— Task requirements —
Transcribe exactly, and only, the lines running from the one with "You are a GUI" to the end of the entries below, both included, without any pictures.
[[ Task input, beginning ]]
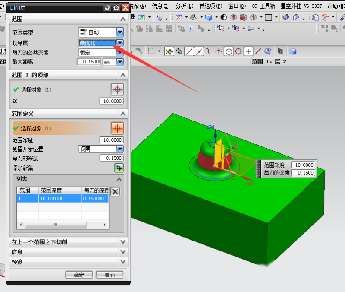Open the 切削层 dropdown showing 最优化

point(120,43)
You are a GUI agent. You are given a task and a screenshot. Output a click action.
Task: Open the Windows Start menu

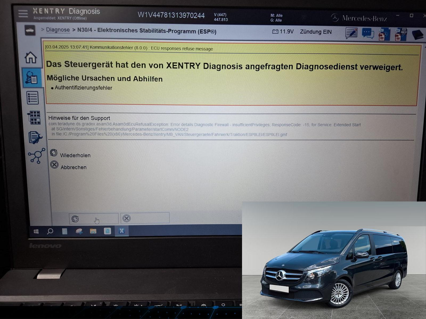(x=36, y=232)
[[ Task input, end ]]
— The answer —
You are a GUI agent. You are given a task and a screenshot. Output a click action.
Task: Open the Windows Start menu

(x=36, y=232)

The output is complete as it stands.